» **EXERCISE DIRECTIONS**: Under this line is a listing; return exactly the lines starting at the one with "This screenshot has height=1096, width=822." and running down to the one with "You are a computer-use", and leave out its pictures.
═══ ENTRIES SUPPLIED ═══
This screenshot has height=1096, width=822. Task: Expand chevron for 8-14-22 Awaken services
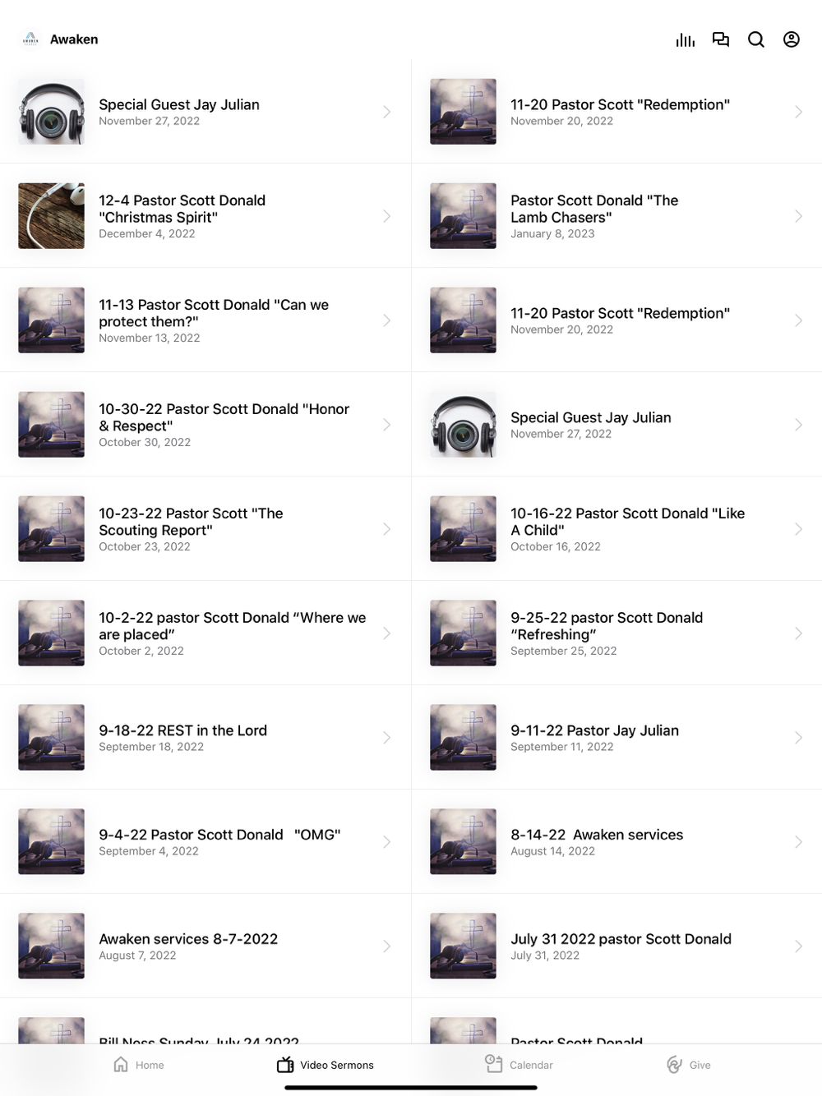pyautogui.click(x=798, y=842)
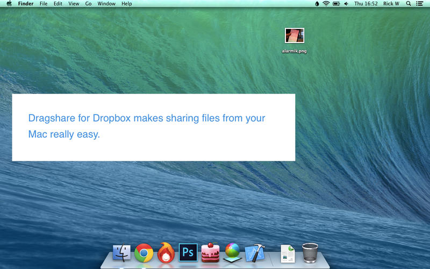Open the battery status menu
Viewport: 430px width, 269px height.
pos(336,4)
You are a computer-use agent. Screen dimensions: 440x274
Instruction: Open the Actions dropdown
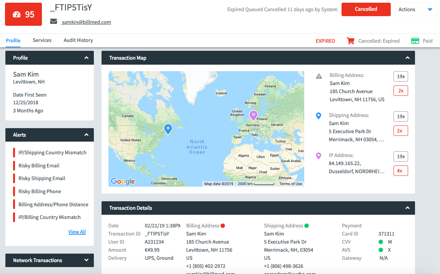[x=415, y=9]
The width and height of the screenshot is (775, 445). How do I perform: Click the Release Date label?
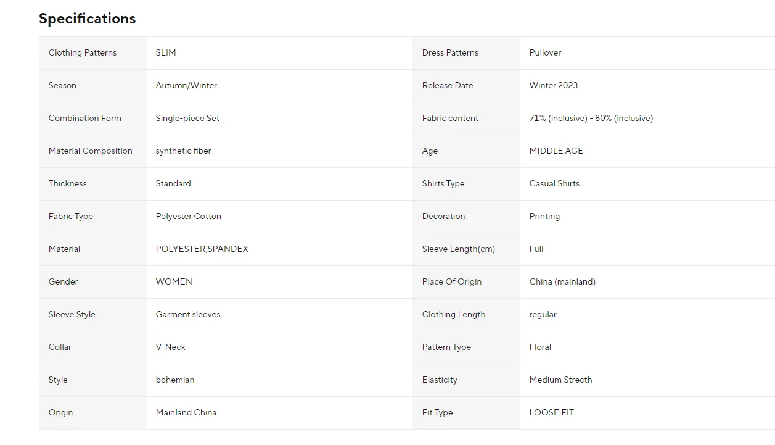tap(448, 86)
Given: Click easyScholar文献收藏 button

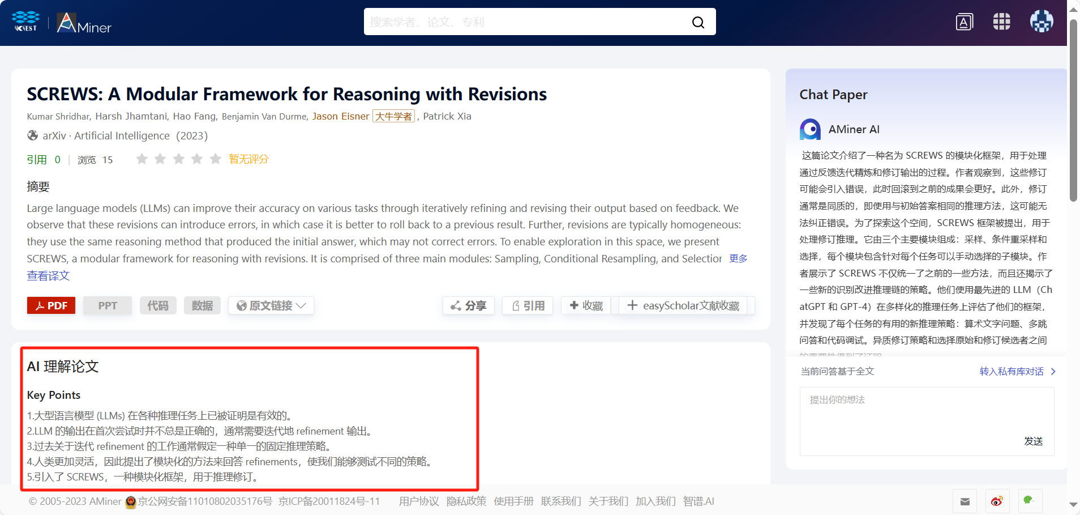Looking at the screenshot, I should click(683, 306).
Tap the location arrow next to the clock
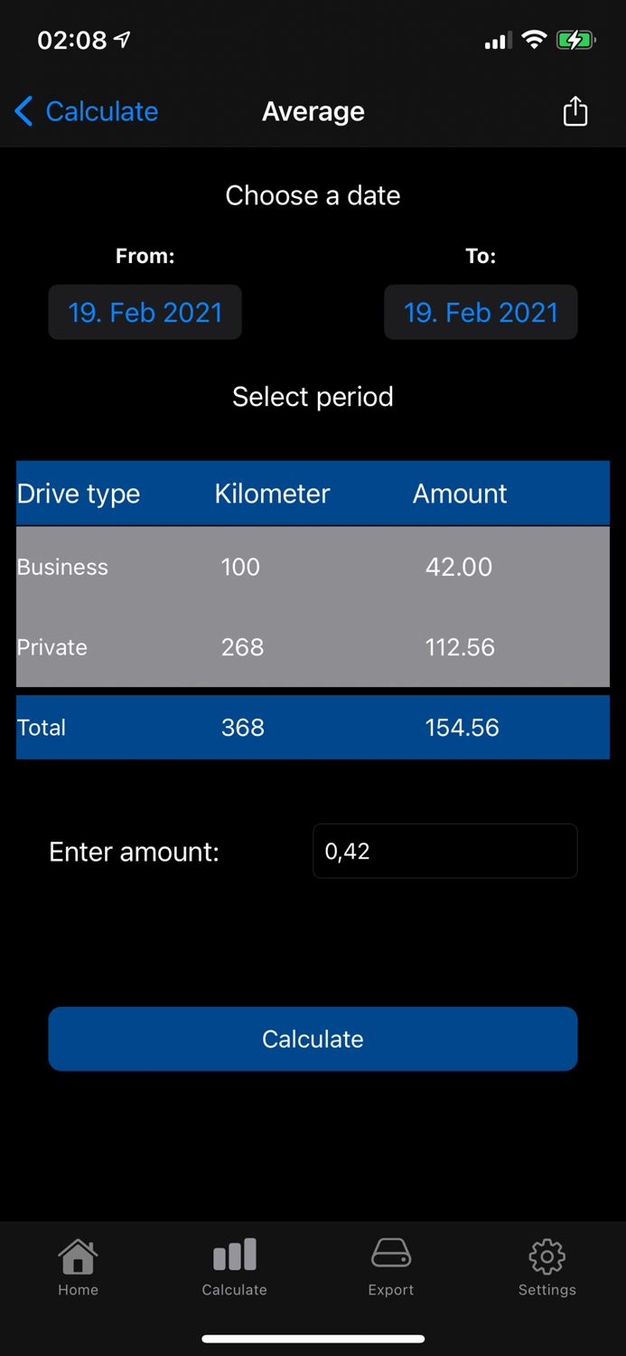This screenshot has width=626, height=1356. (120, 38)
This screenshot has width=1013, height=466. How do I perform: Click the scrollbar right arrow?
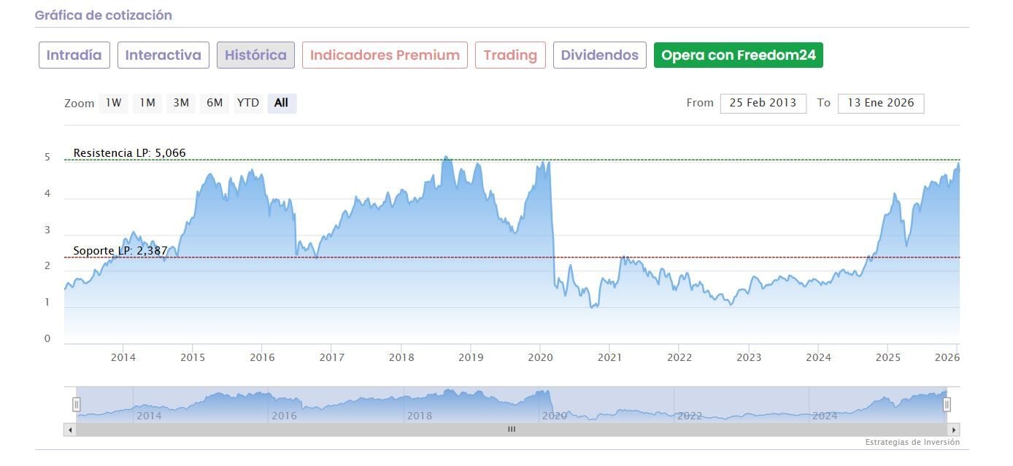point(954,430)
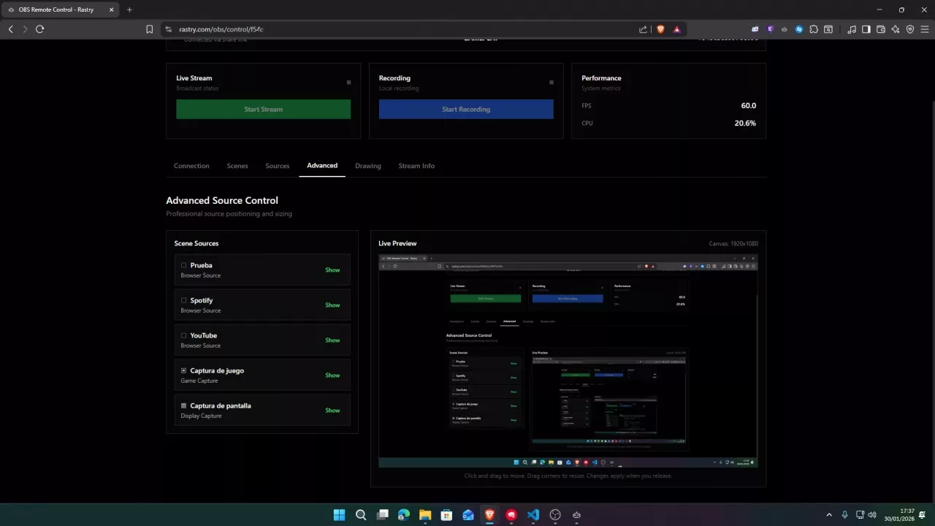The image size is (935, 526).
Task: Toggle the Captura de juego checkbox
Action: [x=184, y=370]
═══
═══ ENTRIES SUPPLIED ═══
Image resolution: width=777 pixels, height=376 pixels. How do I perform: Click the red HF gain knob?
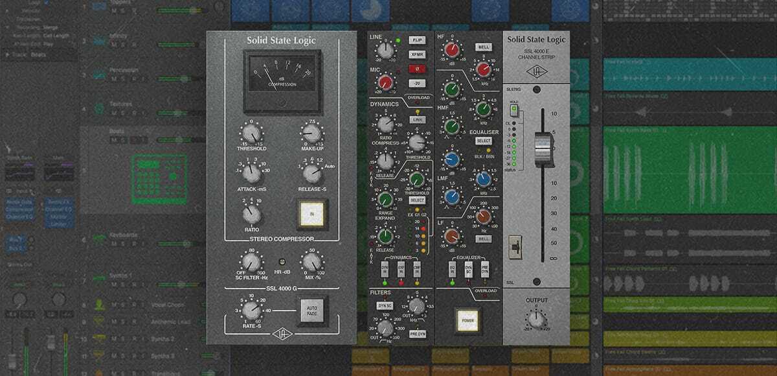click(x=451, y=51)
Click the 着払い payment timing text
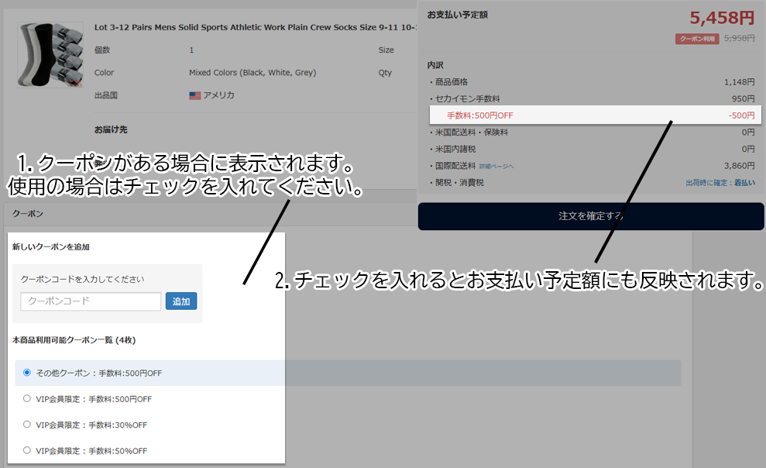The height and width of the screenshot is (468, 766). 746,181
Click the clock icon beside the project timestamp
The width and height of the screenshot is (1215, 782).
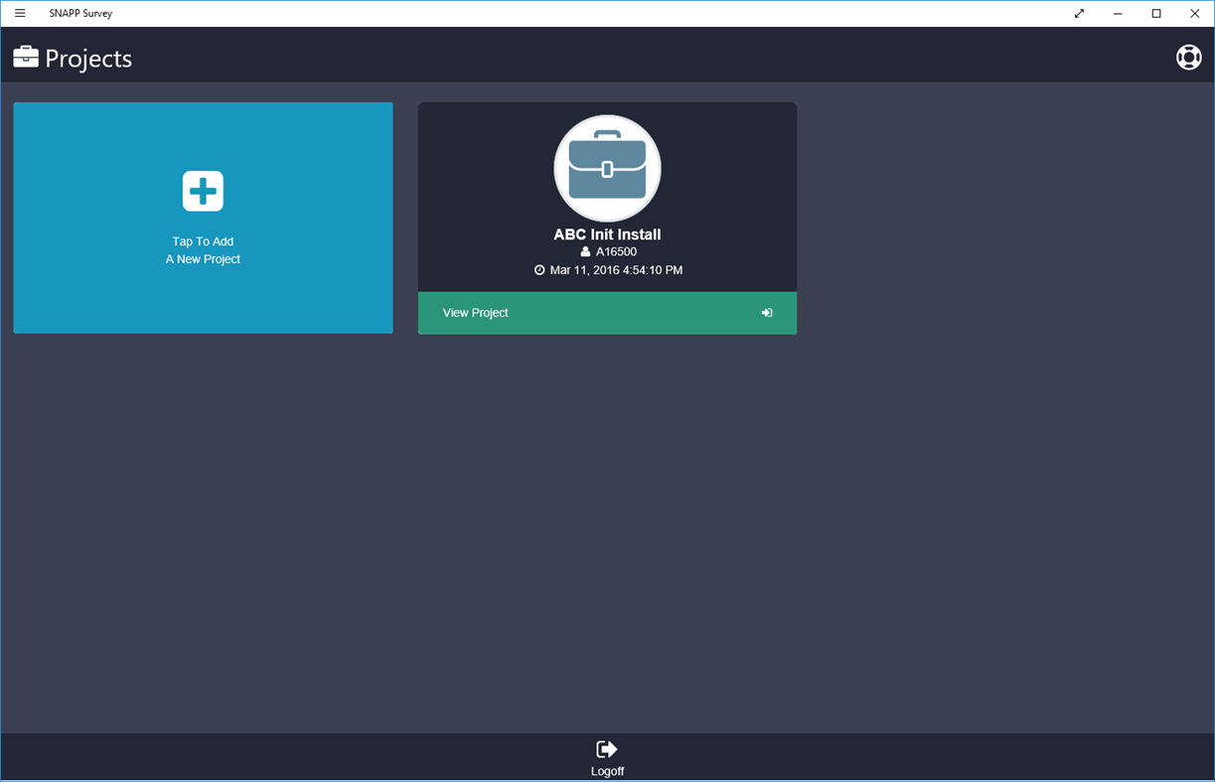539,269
═══
» **ANSWER TO THE PROBLEM**:
This screenshot has height=1096, width=822. Task: Expand chevron for 8-14-22 Awaken services
pyautogui.click(x=798, y=842)
Open the battery status menu
Viewport: 430px width, 269px height.
pos(336,4)
You are a computer-use agent. Screen dimensions: 440x274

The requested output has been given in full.